One day in my last few weeks at my previous job, I was sitting on the windowsill and knitting during the first-period Microsoft IT Academy class.
“Ms. Miriam?” called Miss Confident. “I have a question.”
I hopped off the windowsill and came over. “Sure, what’s up?”
“Is it bad for a student to date a teacher?”
I’d been expecting something relevant to the class. A question about protecting computers from natural threats, maybe. But her screen showed that she’d finished the current activity, and this question surely fell into my purview of Postsecondary and Professional Skills. “Ah . . . yes, it is bad.”
I pondered the question a moment. How best to explain that instinctive, gut-level reaction? “Well, if you had a job, would you date your boss?”
“Sure, if he was hot.”
Cue another moment of flabbergasted silence, punctuated by a forceful image of my friend Operafloozy flailing her arms and yelling, ‘Power dynamics! Power dynamics!’
After a moment, I managed, “No, don’t date your boss, either.” Clearly that angle was not going to work. “It’s a bad idea. Relationships can get really complicated when one person has that kind of power over the other . . . the teacher could get fired.”
I realized that the gal next to her was also keenly fascinated by the conversation, and just as baffled by this hash of an explanation. I might as well draw her in.
“Okay, suppose that you and S are taking a class together, and you’re sleeping with the teacher. You both do a project, and you get a good grade on it and she doesn’t. She’s going to think that you got a better grade than she did because the teacher’s getting into your pants. You see?”
Nods, with the beginnings of comprehension.
“Or suppose you and the teacher get into a fight . . .”
Class was moving again, and I slipped back to my windowsill.
I don’t know if it was enough. It at least gave them something to think about, I hope. They’re smart kids; maybe they’ll figure it out without painful interludes of personal experience.
This is one more example of something that naturally to me. I don’t remember anyone teaching me that romantic relationships and professional relationships tangle easily, the way I remember learning to tie my shoes. It feels like something I’ve always known, though I’m sure I must have learned it at some point. Maybe I picked it up from reading lots of military sci-fi with strong female characters. Or maybe just from watching and listening to the adults in my life.
I’m reminded of a conversation I had as a child, when I was trying to explain to a classmate that I didn’t know how to jump double-dutch because no one had ever taught me. “Well, when did you learn?” I asked her.
“I didn’t.
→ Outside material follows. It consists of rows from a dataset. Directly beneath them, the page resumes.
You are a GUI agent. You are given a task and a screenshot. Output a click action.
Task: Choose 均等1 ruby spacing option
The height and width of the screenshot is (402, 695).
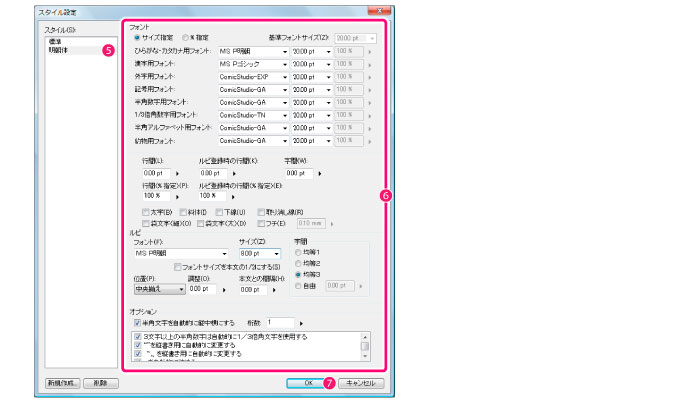[x=297, y=250]
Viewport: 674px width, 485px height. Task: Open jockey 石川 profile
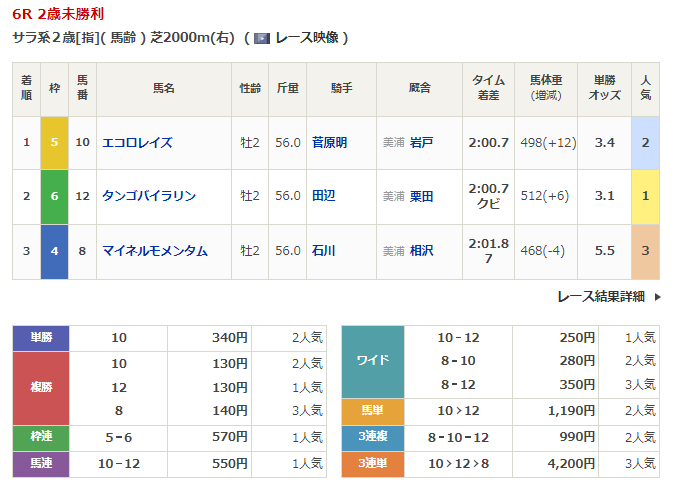point(323,251)
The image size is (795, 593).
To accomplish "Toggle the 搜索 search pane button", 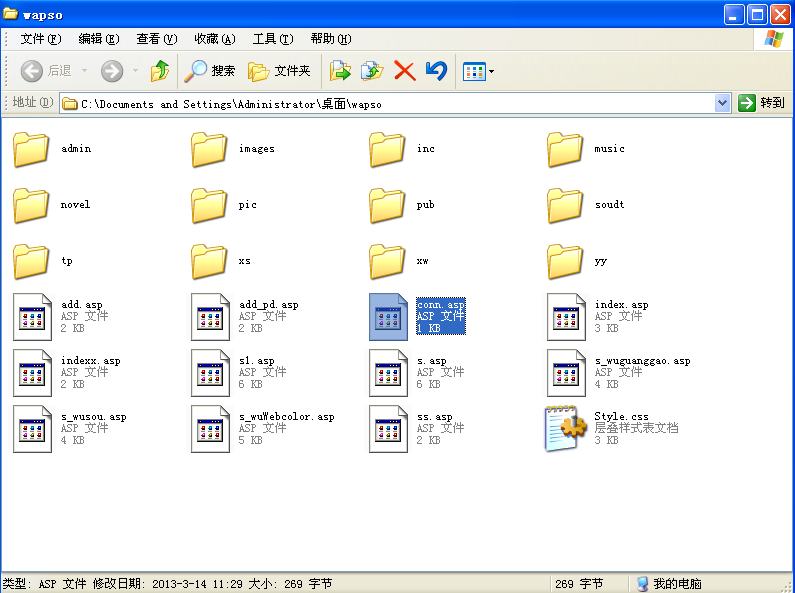I will point(209,71).
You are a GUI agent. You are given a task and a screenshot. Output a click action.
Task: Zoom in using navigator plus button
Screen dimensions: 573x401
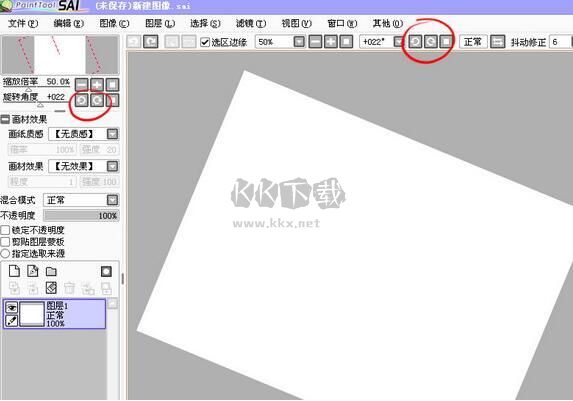click(97, 85)

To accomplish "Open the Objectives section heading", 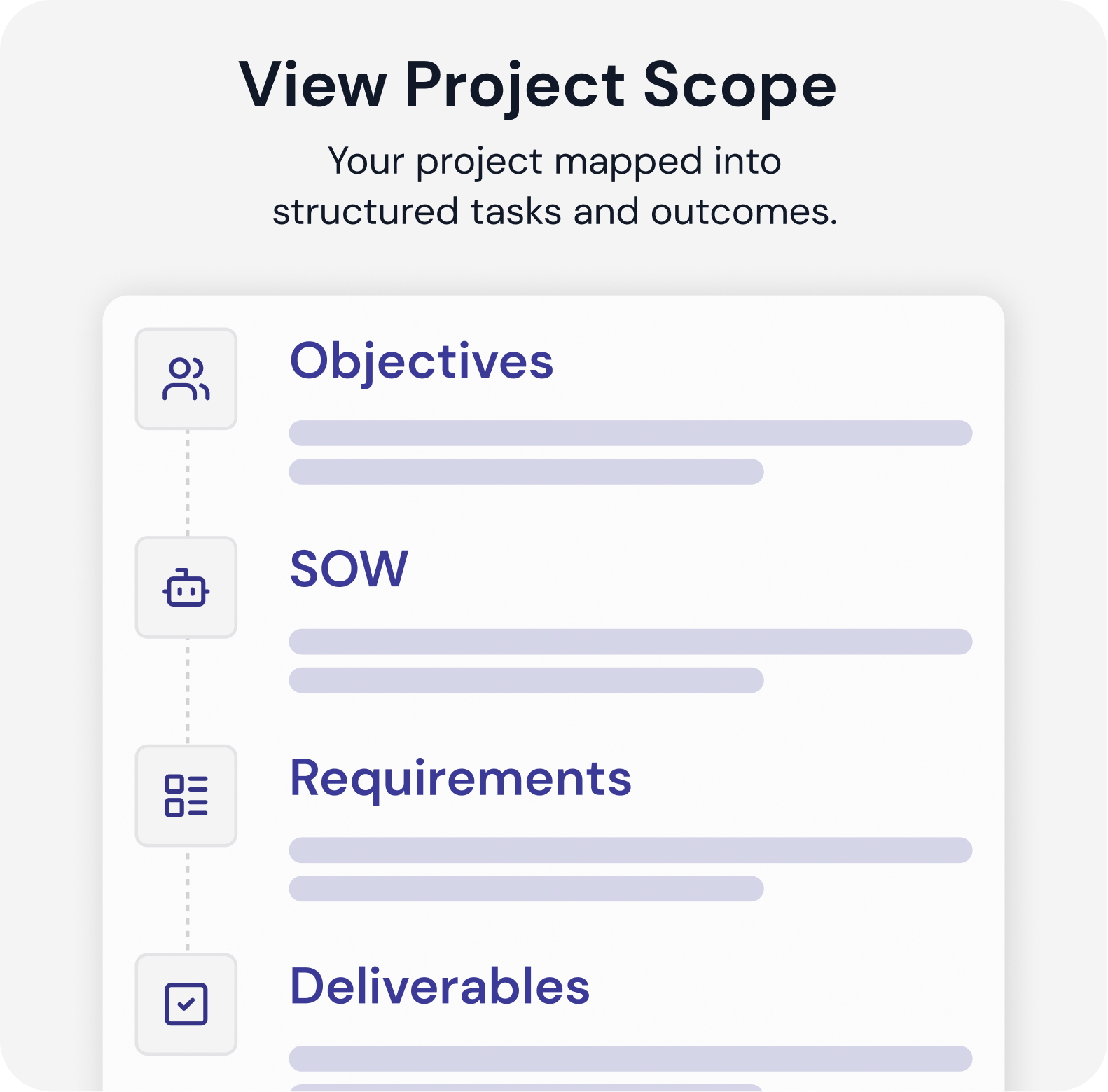I will (422, 362).
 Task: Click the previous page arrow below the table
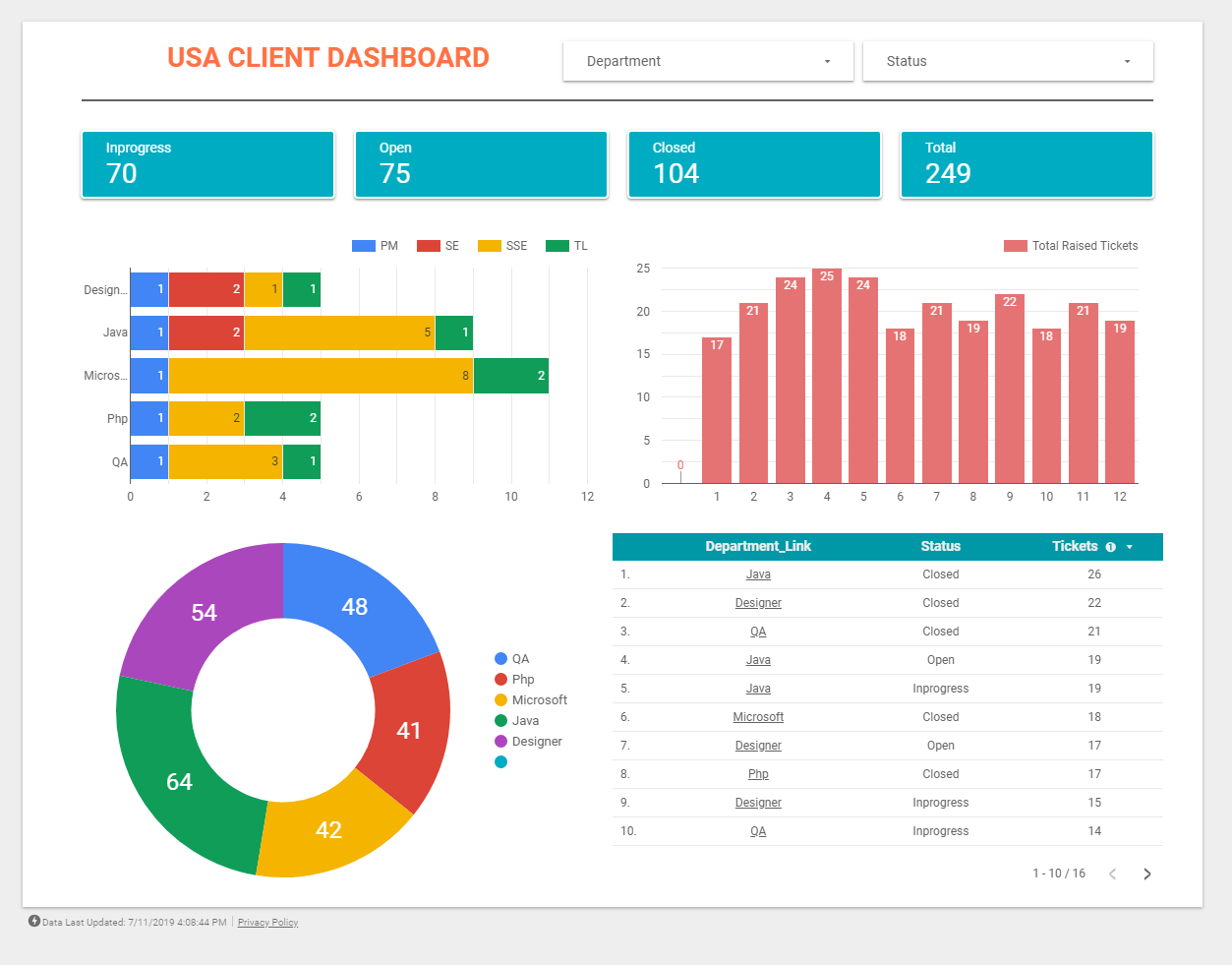point(1112,874)
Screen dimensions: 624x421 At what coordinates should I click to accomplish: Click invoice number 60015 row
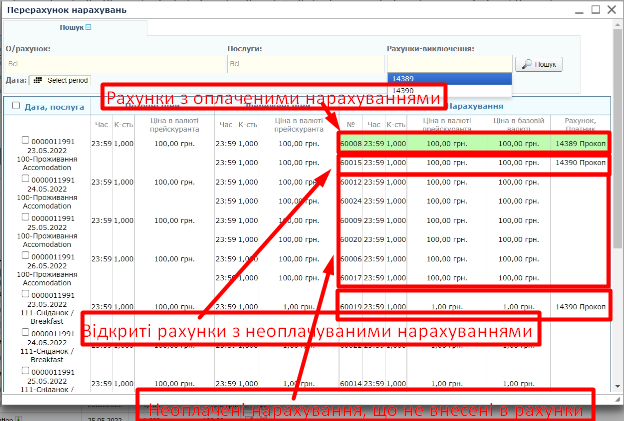point(350,162)
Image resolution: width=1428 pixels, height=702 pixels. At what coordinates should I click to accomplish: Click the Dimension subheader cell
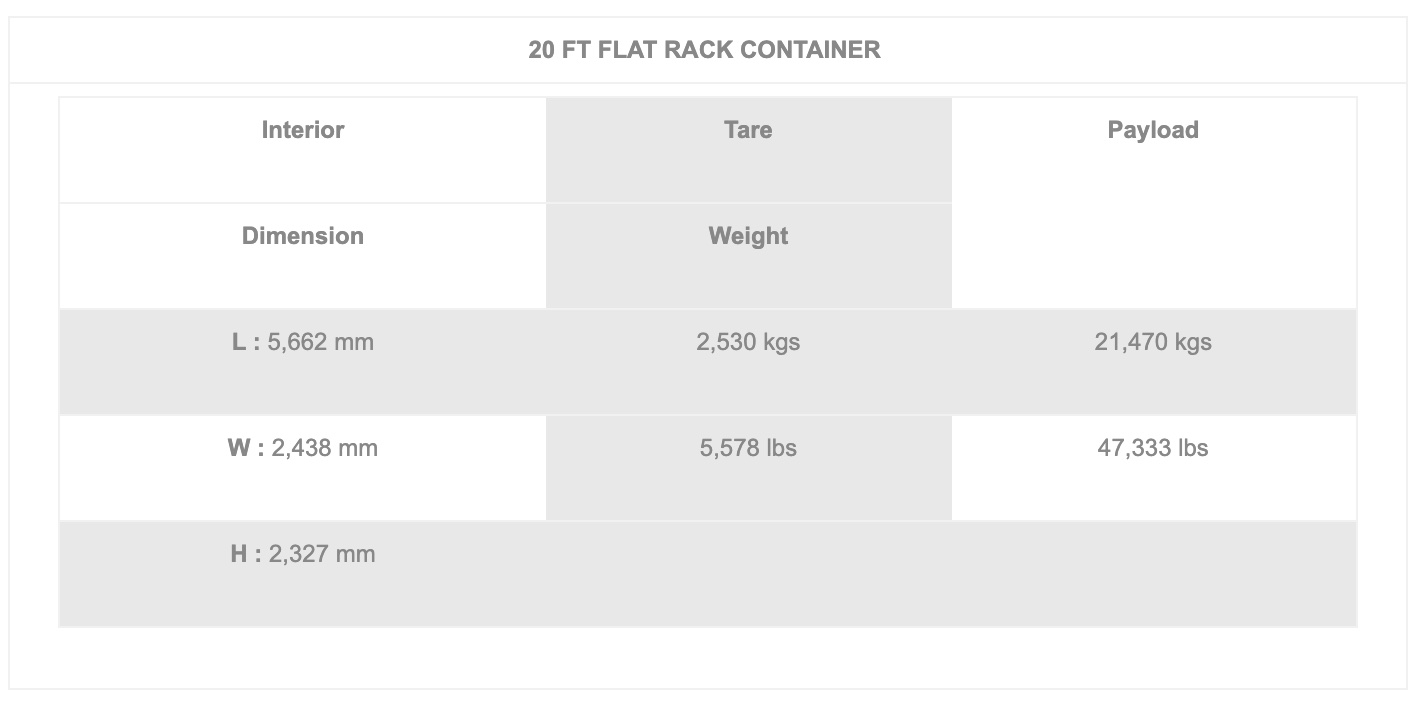tap(303, 256)
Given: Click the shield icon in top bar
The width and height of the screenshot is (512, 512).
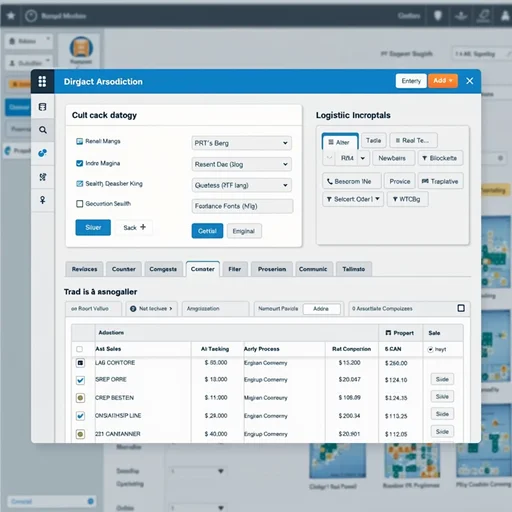Looking at the screenshot, I should 438,15.

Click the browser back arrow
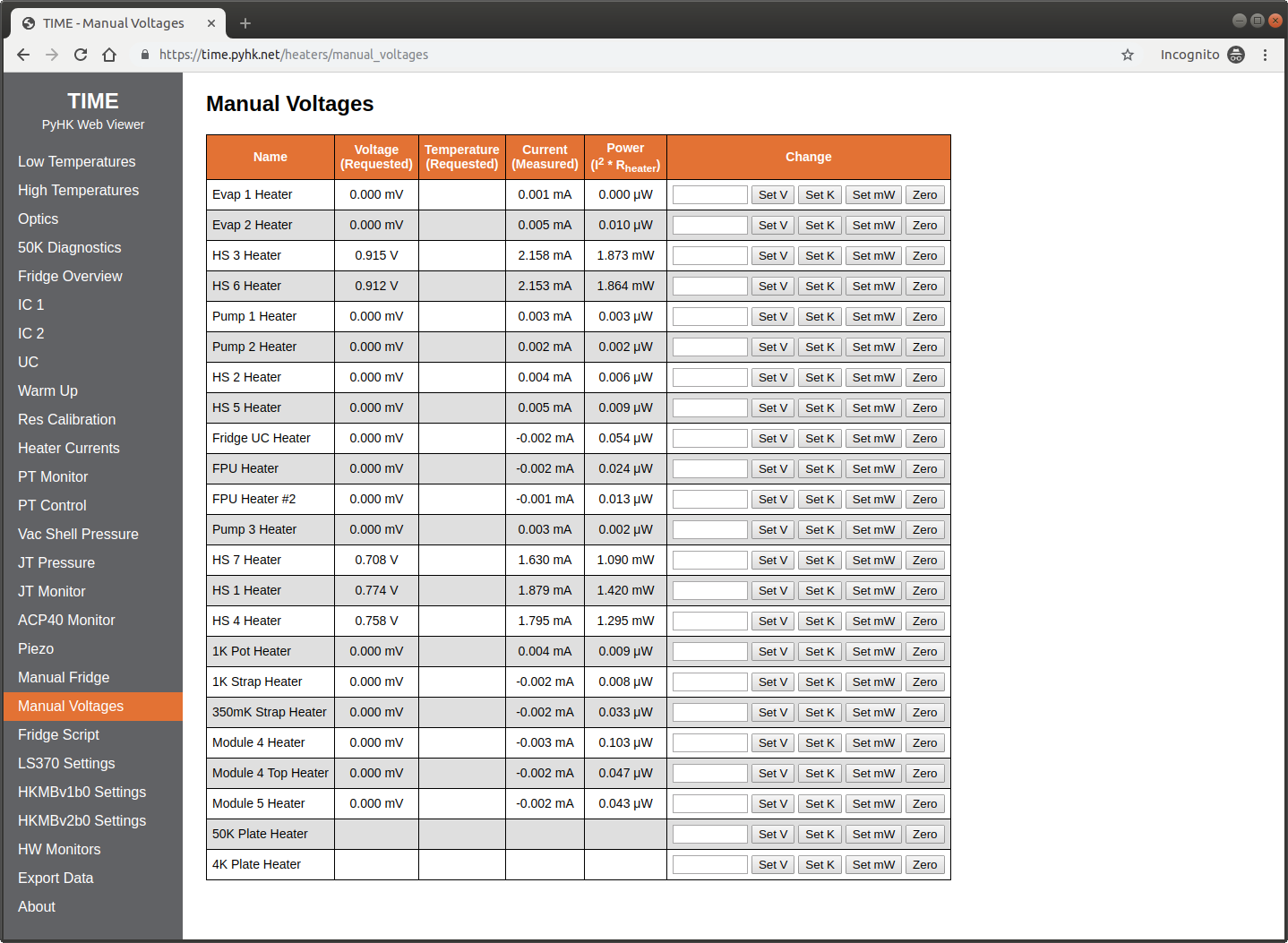click(x=23, y=55)
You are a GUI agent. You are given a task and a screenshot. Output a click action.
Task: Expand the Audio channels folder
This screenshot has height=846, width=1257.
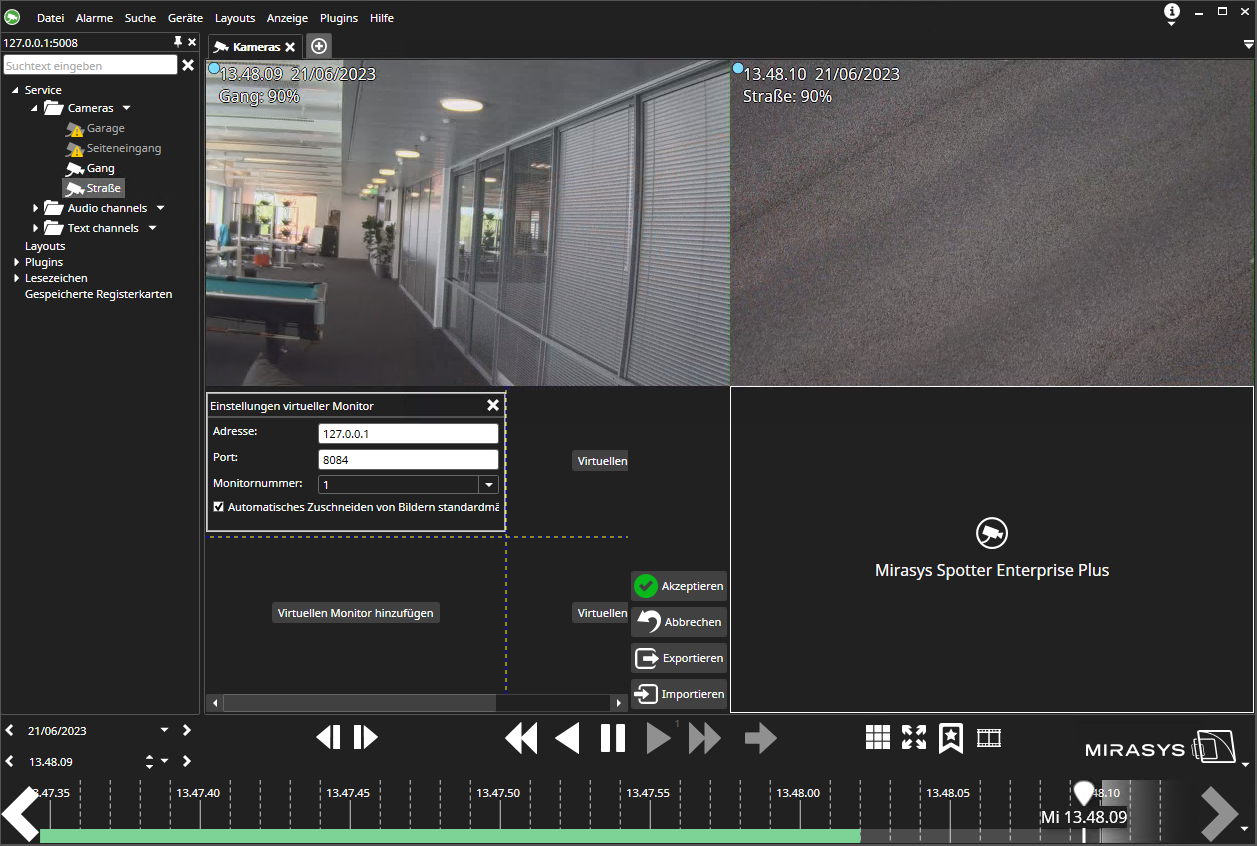[35, 208]
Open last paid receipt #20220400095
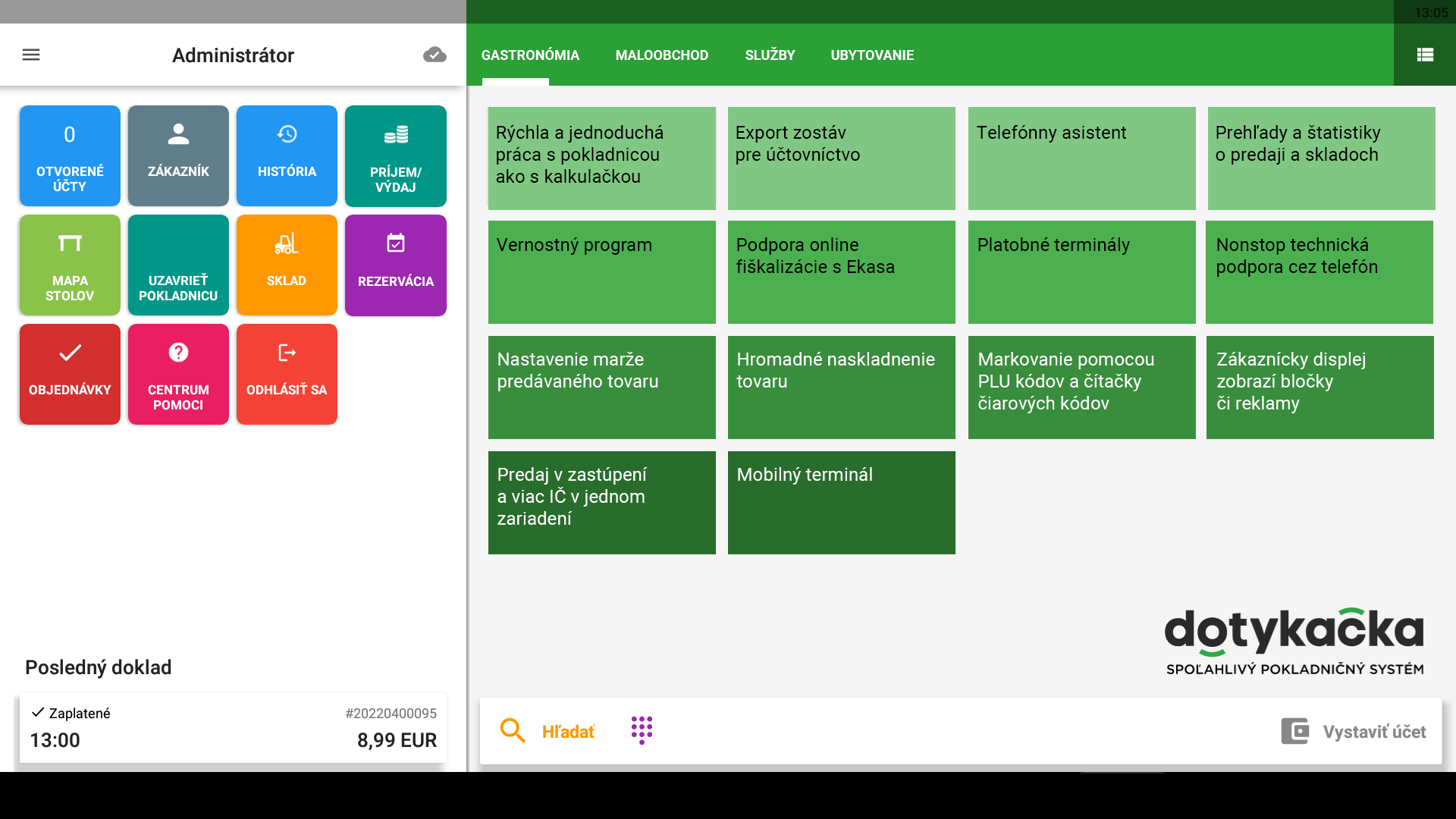Viewport: 1456px width, 819px height. click(x=233, y=728)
I was BORN knowing it,” she told me.
I was pretty sure she hadn’t been born knowing it, but how do you argue with that?
It’s akin to culture, I guess, the things we learn from our parents and our communities, without even knowing we learn them. Green means go. Heat rises. Red means stop, or love, or blood, or fire. A house looks like a pentagon with one door and one window. This is how you turn the wheel to parallel park. This is how far away to stand for a conversation between strangers, and how loudly to talk. Sleeping with your professors is a really bad idea.
And what do you do if you didn’t learn those things, or the things you learned are different?